At dinner later that night, Hans sums up what went wrong.  He doesn't regret killing her.  He regrets not putting her dress back on.  And so it's not much of a surprise when Avner and Steve find their colleague dead—not by Palestinian hands, but his own.  We have discovered by now what Munich is really doing: surveying the process by which men make monsters of themselves, stoking their hatreds into a blazing fire, but only so they can actually carry out the dirty jobs their political masters have so coldly determined need to be done.  In such circumstances, going too far is almost an inevitability.

So it really is a little confusing why Spielberg couldn't find any room here for the most salient mistake of the Munich reprisals—namely, the Lillehammer Affair, which involved the murder of a completely innocent civilian, the subsequent arrest of the agents involved, and the dismantling of the whole damned operation.  It does not so much represent a problem within the film itself; it rankles only when you remember what actually happened after Munich.  For my part, I can only speculate that Spielberg and his screenwriters concluded that such a climactic ending would have ran at cross-purposes to their tale, which is designed to conclude with a decided whimper, rather than any bang.  (Well, so to speak.)


Of course, the "climax" of Spielberg's alternate-universe version of Munich, such as it is, does play far better on a second viewing than it ever could during a first, because this time you know what you're getting: sheer Spielbergian emotionalism, delivered in a form so earnest, and so face-peelingly raw, that (sadly) the first instinct you'll have is to laugh at it.

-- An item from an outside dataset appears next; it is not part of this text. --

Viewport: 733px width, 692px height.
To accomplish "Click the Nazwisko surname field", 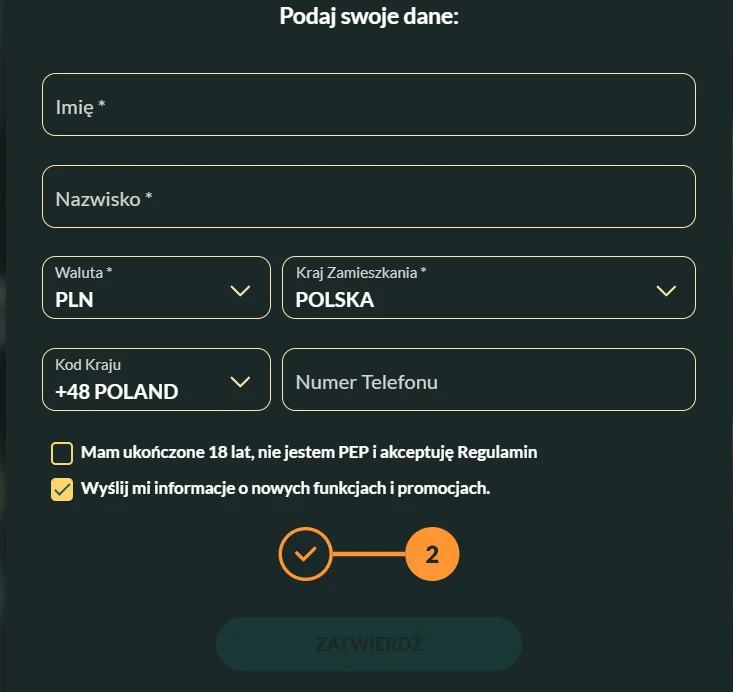I will (368, 197).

Yes, I mean that sex scene: a sequence cross-cut between Avner's compulsive visions of Munich and Avner's attempt to fuck his wife for the first time in a very long time.  It ends quite badly—for Avner, and for Spielberg too, considering that it was the director's spectacularly jarring choice to use the showiest-possible slow motion in the next-to-last scene of his film.  (He makes Avner's beads of flying sweat look like zero-G diamonds, and permits Bana's ridiculous primal scream to give us a good look at his duodenum.)  That's why it's so much better on a second watch: what it says, in this case, is more important than exactly how it says it.  And what is says, simply enough, is that the violence a man does will follow him everywhere he goes; and, once there, it will poison everything that he once so effortlessly loved—his wife, his country, his home.

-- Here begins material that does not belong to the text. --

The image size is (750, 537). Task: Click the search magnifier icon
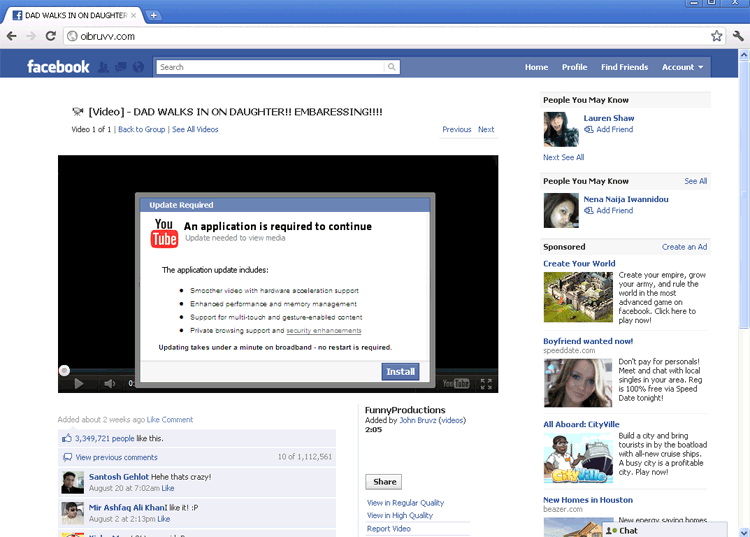[x=393, y=67]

Munich is a masterpiece, and (within its fiction, at least) it's hard to find any really serious flaws at all.  In its day, Munich asked impolite questions that needed to be asked.  As nationalism returns to fashion, and as we give in to weakness and turn back to our tribes for protection, its relevance isn't going away any time soon.  In his chronicles, Spielberg has often been consumed by the ambition to encompass everything about his subject: Schindler's List sought to be the Holocaust; Amistad, slavery; Saving Private Ryan, World War II.  Munich, following this pattern, is terrorism; but it goes further than that, further even than Spielberg has ever gone.  Munich tries to grasp history itself, in its single most elemental form.  All of us still want our place on Earth, and the blood we've shed to get it has not stopped flowing yet.